Sorti en 1963, Carambolages est l'un des trois films réalisés pour le cinéma par le grand homme de télévision que fut Marcel Bluwal.
Dans son message précédent, le regretté (sur le forum) PM Jarriq parlait de "régal". Et c'est en grande partie vrai. La distribution est effectivement parfaite, de Brialy, cireur de pompes prêt à tout pour monter en grade, à Michel Serrault, flic nostalgique de Vichy, en passant par De Funès, remarquable dans le rôle du grand patron de l'agence de voyages. N'omettons pas les oubliés mais non moins excellents Henri Virlojeux, Jacques Dynam ou Alfred Adam. Et Sophie Daumier en ravissante blonde moins idiote qu'elle en a l'air. Tous ces comédiens servent à merveille les dialogues d'un Michel Audiard très inspiré. Autres éléments de qualité: la belle photo en noir et blanc de André Bac ainsi que la musique de Gérard Calvi.

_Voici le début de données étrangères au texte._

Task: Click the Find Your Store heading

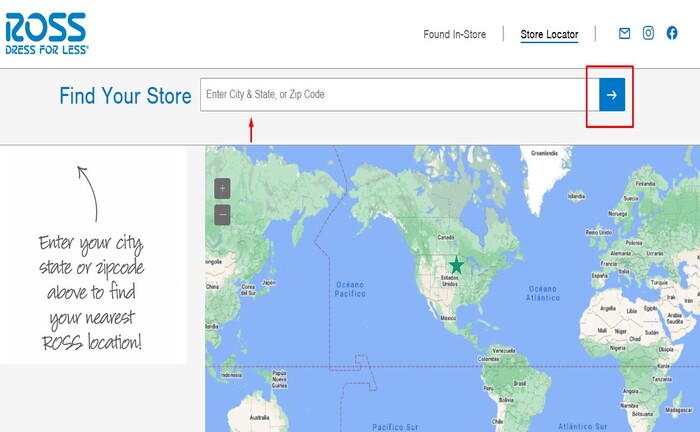Action: click(125, 96)
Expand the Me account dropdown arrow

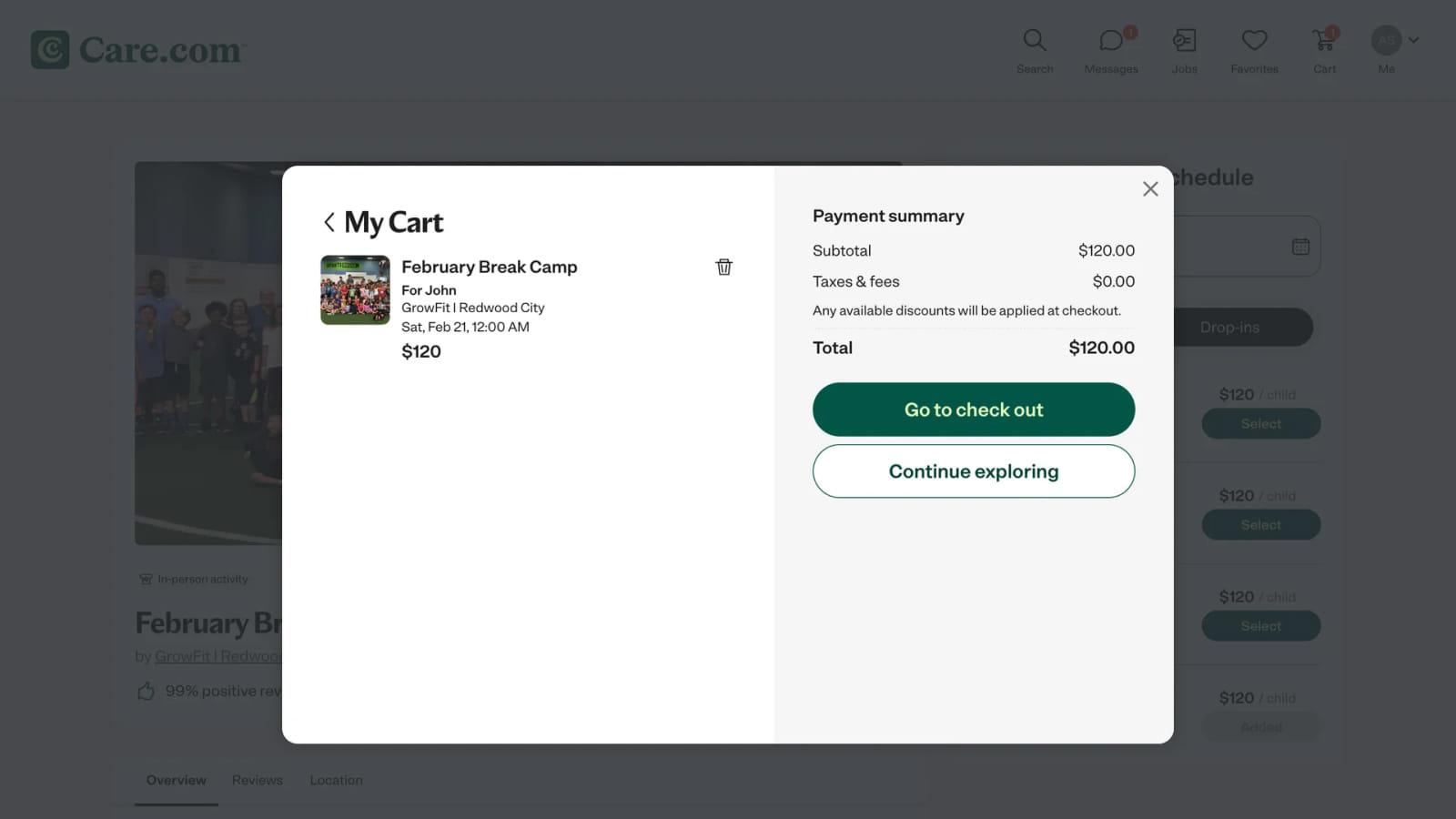[x=1413, y=40]
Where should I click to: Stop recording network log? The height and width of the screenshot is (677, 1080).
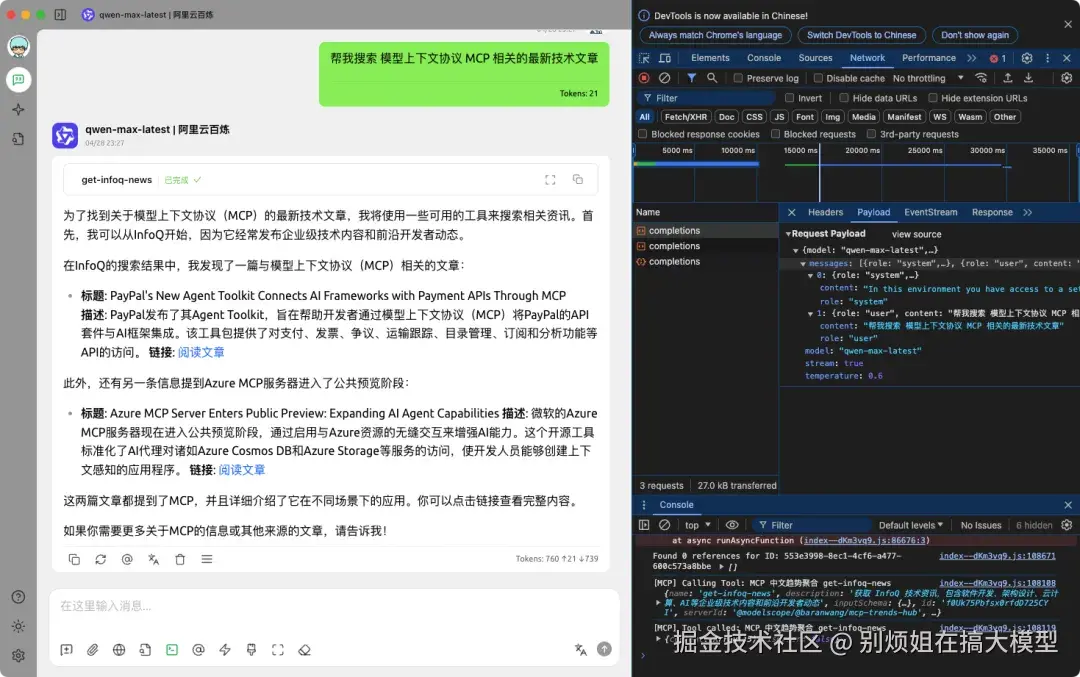point(643,77)
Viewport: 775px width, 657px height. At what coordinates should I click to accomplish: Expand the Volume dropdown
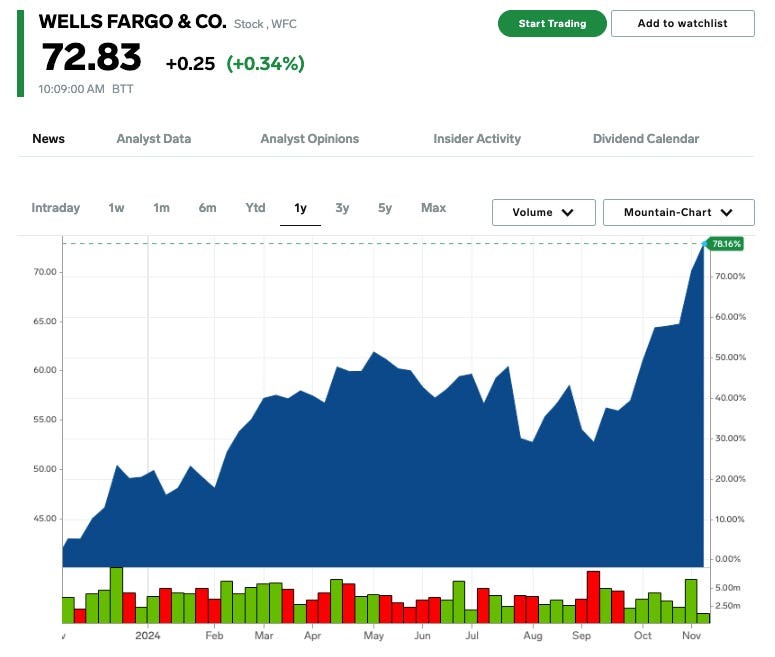pos(543,212)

A certains égards Carambolages est un film précieux puisqu'il développe un humour noir à l'anglaise peu fréquent dans le cinéma français. Le scénario, signé Pierre Tchernia, est beaucoup plus caustique que ne le sera celui du viager, qu'il réalisera dix ans plus tard. La satire du monde de l'entreprise vise juste et n'a guère pris de rides en soixante ans, sans doute parce qu'elle fustige des tares inhérentes à la nature humaine: l'hypocrisie, l'avidité, l'arrivisme entre autres.Hélas, malgré sa réjouissante acidité et sa durée inférieure à 90 minutes, Carambolages met beaucoup trop de temps à décoller. Différentes scènes exposent l'agence de voyages "321", le personnel qui la compose ainsi que la vie de Paul Martin qui se partage entre sa femme et sa maîtresse. Pour maintenir son train de vie, Paul Martin doit absolument devenir dans les meilleurs délais, un cadre de l'entreprise. D'où son arrivisme forcené. Mais il faut attendre 40 minutes pour que l'intrigue principale se mette en place: Paul Martin va essayer d'éliminer ceux qui le séparent du sommet à la manière du Louis d'Ascoyne Mazzini de Noblesse oblige. Et il faut attendre les vingt dernières minutes pour voir les cadres de l'agence "321" disparaître les uns après les autres… Il est dommage que les auteurs de Carambolages aient réussi l'essentiel, à savoir distiller une méchanceté inhabituelle mais n'aient pas pensé à renforcer la solidité de l'intrigue, trop désarticulée pour convaincre.
Au final, Carambolages n'atteint pas l'excellence des meilleures comédies anglaises des studios Ealing mais surpasse bien des De Funès à venir. C'est un film injustement méconnu: est-ce la faute à sa photo noir et blanc qui le date ? à son titre, qui se réfère au billard mais fait davantage penser aux embarras de la circulation ? En tous cas, il a bien vieilli et mériterait, à ce titre, qu'on en parle plus souvent. Idem pour le précédent long-métrage de Bluwal, Le monte-charges.Il est sorti en kiosque dans une collection De Funès, chez Atlas. Belle copie 16/9 et le film est toujours un régal : Serrault en flic nostalgique de la Gestapo, De Funès en patron irascible (bien sûr) et effectivement, Delon à la fin, dans un caméo amusant.
Il y a une réplique qui donne le vertige : Sophie Daumier parle à Brialy de ce qu'elle préfère dans la vie et cite Johnny Hallyday. 40 ans plus tard, Daumier et De Funès sont morts, Brialy a 75 ans et écrit ses mémoires à répétition, Tchernia passe sur TF1 avec Arthur… et Johnny Hallyday est toujours là, à la même place ! C'est un peu angoissant, quelque part.
A part ça, comment fait-on pour connaître les plannings de sortie de ces films (comme celui-ci ou "Hannie Caulder", par exemple) qui ne sortent pas en magasin ? On risque de passer à côté de quelques perles.